### What the exercise asks
Reproduce the lines from the one with "You are a computer-use" to the one with "click(x=93, y=227)" word for word, including both of those lines, and leave out the picture.

### Data shown
★ ★ ★ ★ ★
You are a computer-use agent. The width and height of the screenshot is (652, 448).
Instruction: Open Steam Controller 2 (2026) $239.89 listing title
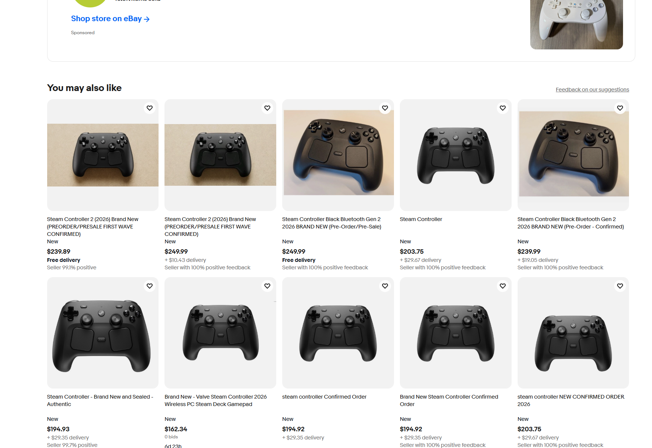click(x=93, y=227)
★ ★ ★ ★ ★
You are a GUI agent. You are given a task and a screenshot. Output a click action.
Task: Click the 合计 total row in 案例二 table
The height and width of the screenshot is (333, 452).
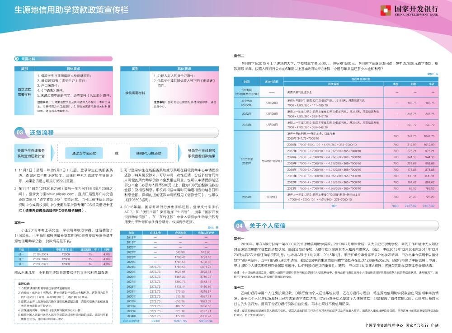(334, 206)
★ ★ ★ ★ ★
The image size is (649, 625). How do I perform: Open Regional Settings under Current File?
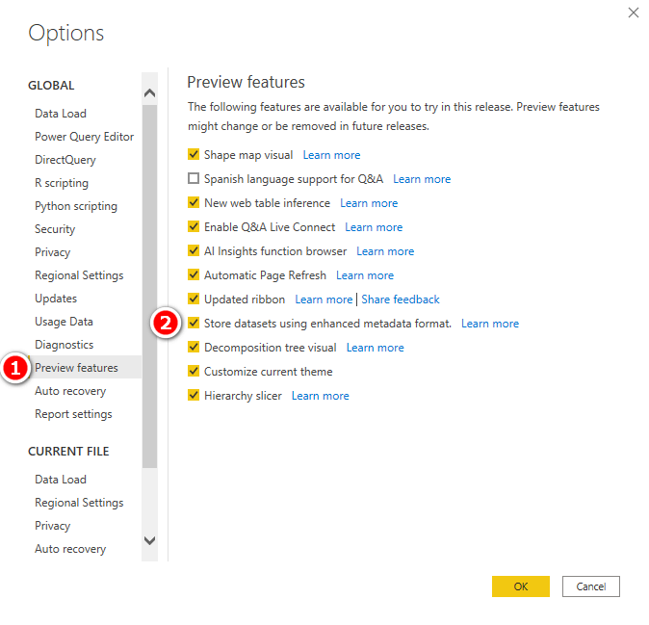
★ ★ ★ ★ ★
### Task output
You are a computer-use agent. The width and height of the screenshot is (652, 448).
Instruction: Open Steam Controller 2 (2026) $239.89 listing title
click(x=93, y=227)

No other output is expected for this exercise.